I wish I had also pointed out that there are families this summer whose lives have been destroyed by the deaths of their children and loved ones from alcohol induced accidents!  This was not touched upon in the programme of course.  The same families who might just be a little angry with duty free for selling alcohol so freely at the airport of departure; with the airlines and tour operators for not doing enough to stop the drinking before they get to their destination and with the all inclusive hotel deals allowing alcohol to be available all day, every day – never mind the bars selling cheap alcohol to anyone who comes by!  I also imagine that these same families have been very grateful to the care and professionalism shown by the Spanish emergency services and hospitals as well as the local funeral directors charged with helping them arrange for their loved ones to be taken home.

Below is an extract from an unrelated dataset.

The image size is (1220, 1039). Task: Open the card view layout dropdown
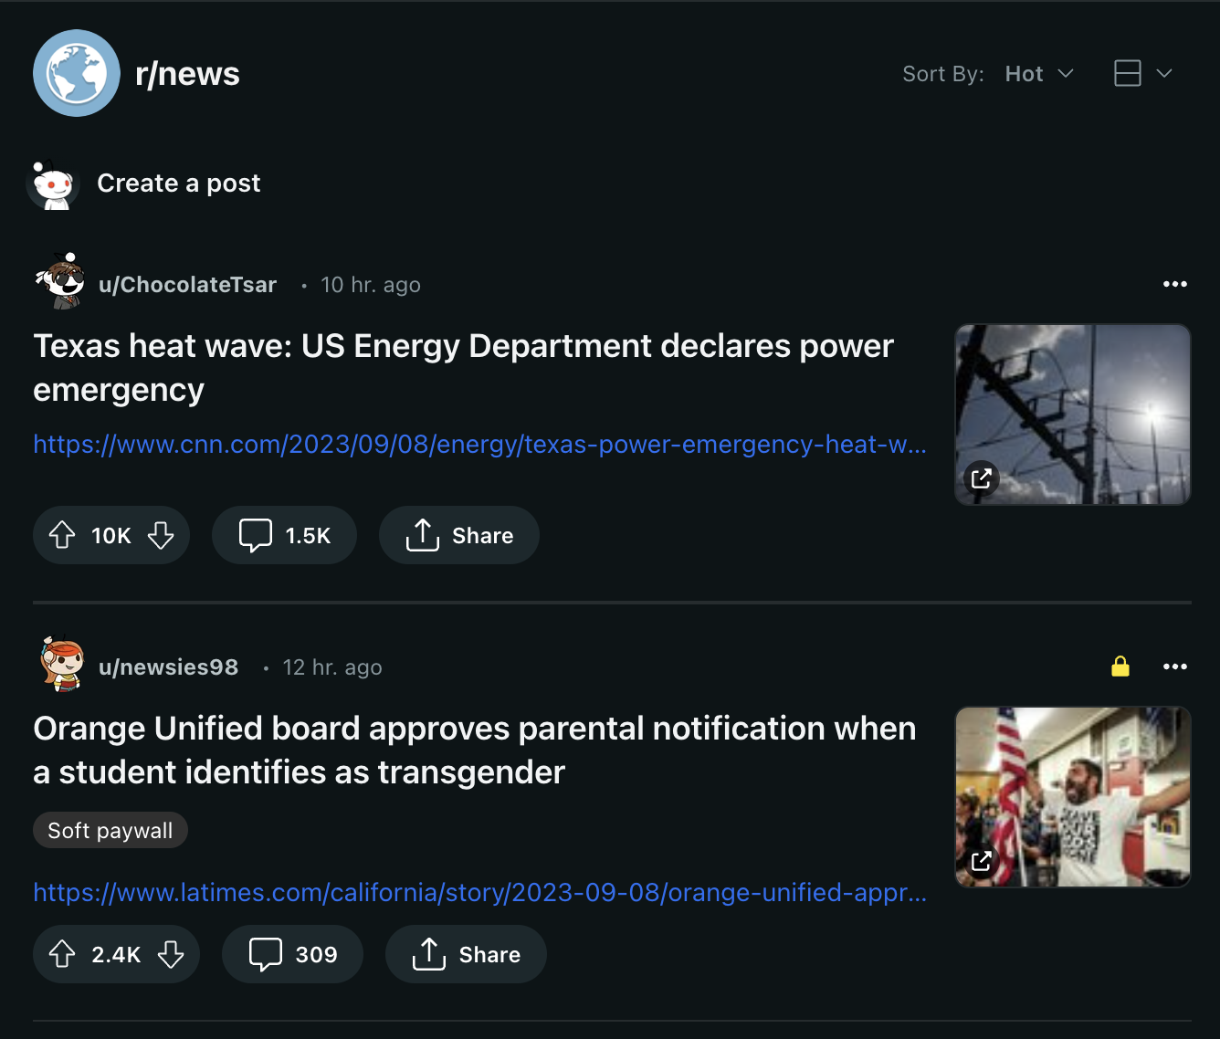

I didn’t get my chance to say anything on the show in the end, which, whilst showing that young drunk Brits in Magaluf is a serious issue for us all to be worried about, failed to make it a serious debate on what we should really be doing and not just in Magaluf but most of Europe.  That type of television is not there to make a difference, it seems.

Finally, after over an hour of waiting to appear on the show, the little voice in the control room apologised and said that the connection wasn’t good enough, so I wasn’t going to be needed after all.  Personally, I think I just wasn’t British enough for them – whatever that means!





Local Heros

Conexión Samantha

Conexión Samantha

I have a new hero.  Jordi Evolve from Salvados has been my hero of the past year but the excitement has worn off and yesterday evening I found a new one!  Samanta Villar from Conexión Samanta is my new cool, rock chica hero – I love her!  So why do I need a hero?  I think we all need one, especially nowadays with this relentless, on-going crisis and depression that Spain is going through, never mind the rest of the world.  I am not a fan of bad news and try to stay clear of it.  I really don’t need or want to know how much is being stolen from the people; how many are being evicted and how much they are expected to pay of their mortgages once they have no home to live in.  No, I really don’t want to know because there but for the grace of God go I.

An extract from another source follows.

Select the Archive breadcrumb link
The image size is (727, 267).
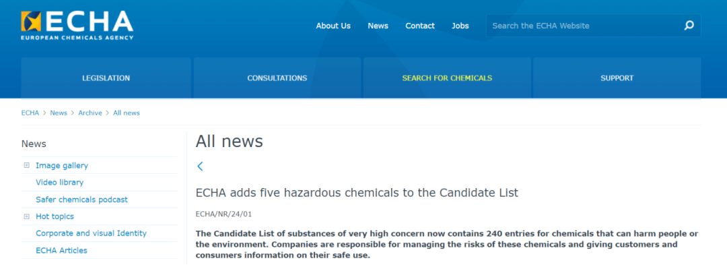[90, 113]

So why Samantha and what has she got that other TV presenters haven’t?  Empathy.  That young woman is full of it!  I have seen her out and about on TV for the last couple of years and always enjoyed how she gets people, really tries to understand them and doesn’t judge them.  That’s one helluva maturity and I admire maturity in people so much, especially when I feel I have not shown much of it in so many spaces and places in my life.

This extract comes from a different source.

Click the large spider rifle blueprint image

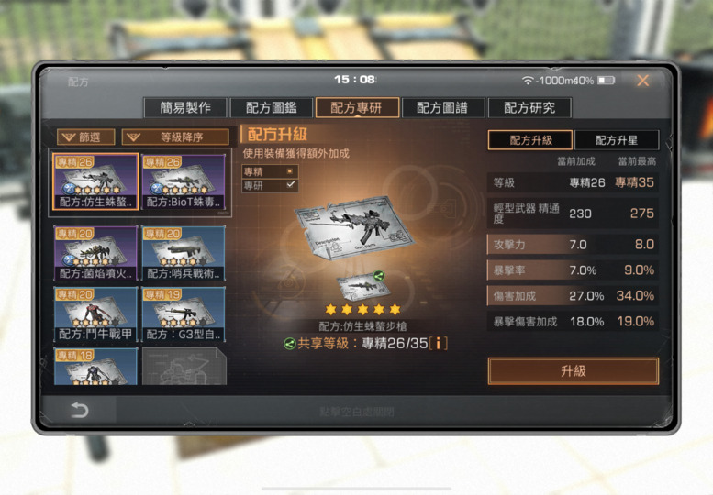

Last night’s programme dealt with the sad truth about those being evicted in Spain and about the courage so many of them have found to lift their heads up and keep going.  The “okupas” in Andalusia were the main subject of the show and vaya gente, what a people.  Samantha gave them space, these were real people, not dressed up in anything other than being those who through bad luck and unfair consequences have had to move into empty buildings owned by the banks and speculators and not without a lot of pain and suffering, never mind no water and electricity.  She had an empathy that makes her a hero in my book – she held their hands, she cried with them, she felt their pain and that is what came through last night.  There but for the grace of God go I.